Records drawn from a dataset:
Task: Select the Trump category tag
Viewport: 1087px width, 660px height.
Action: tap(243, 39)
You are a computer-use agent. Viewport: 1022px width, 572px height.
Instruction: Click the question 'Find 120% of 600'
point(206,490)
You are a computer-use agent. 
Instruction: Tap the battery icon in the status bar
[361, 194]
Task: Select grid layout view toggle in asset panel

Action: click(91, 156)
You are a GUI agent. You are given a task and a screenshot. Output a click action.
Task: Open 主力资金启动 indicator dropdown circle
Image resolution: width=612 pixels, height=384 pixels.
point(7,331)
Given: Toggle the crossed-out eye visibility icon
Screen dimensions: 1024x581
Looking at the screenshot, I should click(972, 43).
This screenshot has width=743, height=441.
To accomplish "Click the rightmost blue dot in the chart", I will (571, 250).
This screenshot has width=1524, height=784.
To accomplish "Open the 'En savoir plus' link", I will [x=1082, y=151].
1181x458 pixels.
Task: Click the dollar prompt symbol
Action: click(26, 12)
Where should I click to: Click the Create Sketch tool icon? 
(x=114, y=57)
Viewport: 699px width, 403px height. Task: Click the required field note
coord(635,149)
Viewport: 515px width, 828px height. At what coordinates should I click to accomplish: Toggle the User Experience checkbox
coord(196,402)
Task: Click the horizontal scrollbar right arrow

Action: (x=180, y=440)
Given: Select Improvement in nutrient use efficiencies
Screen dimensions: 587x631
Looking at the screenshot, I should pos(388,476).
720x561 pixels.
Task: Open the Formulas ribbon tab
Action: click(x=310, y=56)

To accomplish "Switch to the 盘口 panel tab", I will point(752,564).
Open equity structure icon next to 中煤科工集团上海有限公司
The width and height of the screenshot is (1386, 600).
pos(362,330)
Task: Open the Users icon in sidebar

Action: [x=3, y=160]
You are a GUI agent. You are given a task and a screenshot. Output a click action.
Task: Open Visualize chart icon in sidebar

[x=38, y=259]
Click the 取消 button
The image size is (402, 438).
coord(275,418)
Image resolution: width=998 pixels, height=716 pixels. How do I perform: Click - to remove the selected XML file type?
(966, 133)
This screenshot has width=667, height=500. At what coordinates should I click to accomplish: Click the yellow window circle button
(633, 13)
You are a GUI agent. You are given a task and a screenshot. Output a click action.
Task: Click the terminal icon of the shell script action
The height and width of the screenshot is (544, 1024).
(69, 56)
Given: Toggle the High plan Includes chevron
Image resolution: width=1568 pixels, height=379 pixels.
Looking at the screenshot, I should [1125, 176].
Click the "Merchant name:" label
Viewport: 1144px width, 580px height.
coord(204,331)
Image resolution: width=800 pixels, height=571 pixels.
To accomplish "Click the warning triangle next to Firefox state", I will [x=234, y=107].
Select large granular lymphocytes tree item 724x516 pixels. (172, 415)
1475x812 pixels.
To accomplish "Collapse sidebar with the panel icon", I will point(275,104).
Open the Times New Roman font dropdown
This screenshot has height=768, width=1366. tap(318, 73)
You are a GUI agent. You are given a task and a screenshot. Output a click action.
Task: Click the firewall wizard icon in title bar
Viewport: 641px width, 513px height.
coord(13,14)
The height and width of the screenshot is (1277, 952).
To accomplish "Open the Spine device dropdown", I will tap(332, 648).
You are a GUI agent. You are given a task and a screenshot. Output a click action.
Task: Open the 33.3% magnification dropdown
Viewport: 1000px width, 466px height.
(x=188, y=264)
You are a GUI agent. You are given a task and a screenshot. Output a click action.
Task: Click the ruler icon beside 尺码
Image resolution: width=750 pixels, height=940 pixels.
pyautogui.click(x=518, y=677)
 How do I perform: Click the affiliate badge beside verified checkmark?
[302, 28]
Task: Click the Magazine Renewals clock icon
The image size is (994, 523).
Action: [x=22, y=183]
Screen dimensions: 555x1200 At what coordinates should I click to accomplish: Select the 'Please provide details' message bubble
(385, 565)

◆ PROBLEM REQUIREMENTS
Transcribe all entries exactly as they are given.

◆ TASK SOLUTION
Task: Select the Trump category tag
Viewport: 1087px width, 660px height.
Action: tap(243, 39)
You are a computer-use agent. Viewport: 1022px width, 572px height.
Instruction: Click the question 'Find 120% of 600'
point(206,490)
You are a computer-use agent. 
Instruction: Tap the battery icon in the status bar
[361, 194]
Task: Select grid layout view toggle in asset panel

Action: click(91, 156)
You are a GUI agent. You are given a task and a screenshot. Output a click action.
Task: Open 主力资金启动 indicator dropdown circle
Image resolution: width=612 pixels, height=384 pixels.
point(7,331)
Given: Toggle the crossed-out eye visibility icon
Screen dimensions: 1024x581
Looking at the screenshot, I should click(972, 43).
This screenshot has width=743, height=441.
To accomplish "Click the rightmost blue dot in the chart", I will (571, 250).
This screenshot has width=1524, height=784.
To accomplish "Open the 'En savoir plus' link", I will [x=1082, y=151].
1181x458 pixels.
Task: Click the dollar prompt symbol
Action: click(26, 12)
Where should I click to: Click the Create Sketch tool icon? 
(x=114, y=57)
Viewport: 699px width, 403px height. Task: Click the required field note
coord(635,149)
Viewport: 515px width, 828px height. At what coordinates should I click to accomplish: Toggle the User Experience checkbox
coord(196,402)
Task: Click the horizontal scrollbar right arrow

Action: (x=180, y=440)
Given: Select Improvement in nutrient use efficiencies
Screen dimensions: 587x631
Looking at the screenshot, I should pos(388,476).
720x561 pixels.
Task: Open the Formulas ribbon tab
Action: click(x=310, y=56)

To accomplish "Switch to the 盘口 panel tab", I will point(752,564).
Open equity structure icon next to 中煤科工集团上海有限公司
The width and height of the screenshot is (1386, 600).
pos(362,330)
Task: Open the Users icon in sidebar

Action: [x=3, y=160]
You are a GUI agent. You are given a task and a screenshot. Output a click action.
Task: Open Visualize chart icon in sidebar

[x=38, y=259]
Click the 取消 button
The image size is (402, 438).
coord(275,418)
Image resolution: width=998 pixels, height=716 pixels. How do I perform: Click - to remove the selected XML file type?
(966, 133)
This screenshot has width=667, height=500. At what coordinates should I click to accomplish: Click the yellow window circle button
(633, 13)
You are a GUI agent. You are given a task and a screenshot. Output a click action.
Task: Click the terminal icon of the shell script action
The height and width of the screenshot is (544, 1024).
(69, 56)
Given: Toggle the High plan Includes chevron
Image resolution: width=1568 pixels, height=379 pixels.
Looking at the screenshot, I should [1125, 176].
Click the "Merchant name:" label
Viewport: 1144px width, 580px height.
coord(204,331)
Image resolution: width=800 pixels, height=571 pixels.
To accomplish "Click the warning triangle next to Firefox state", I will [x=234, y=107].
Select large granular lymphocytes tree item 724x516 pixels. (172, 415)
1475x812 pixels.
To accomplish "Collapse sidebar with the panel icon", I will point(275,104).
Open the Times New Roman font dropdown
This screenshot has height=768, width=1366. tap(318, 73)
You are a GUI agent. You are given a task and a screenshot. Output a click action.
Task: Click the firewall wizard icon in title bar
Viewport: 641px width, 513px height.
coord(13,14)
The height and width of the screenshot is (1277, 952).
To accomplish "Open the Spine device dropdown", I will tap(332, 648).
You are a GUI agent. You are given a task and a screenshot. Output a click action.
Task: Open the 33.3% magnification dropdown
Viewport: 1000px width, 466px height.
(x=188, y=264)
You are a GUI agent. You are given a task and a screenshot. Output a click action.
Task: Click the ruler icon beside 尺码
Image resolution: width=750 pixels, height=940 pixels.
pyautogui.click(x=518, y=677)
 How do I perform: Click the affiliate badge beside verified checkmark?
[302, 28]
Task: Click the Magazine Renewals clock icon
The image size is (994, 523).
Action: [x=22, y=183]
Screen dimensions: 555x1200 At what coordinates should I click to accomplish: Select the 'Please provide details' message bubble
(385, 565)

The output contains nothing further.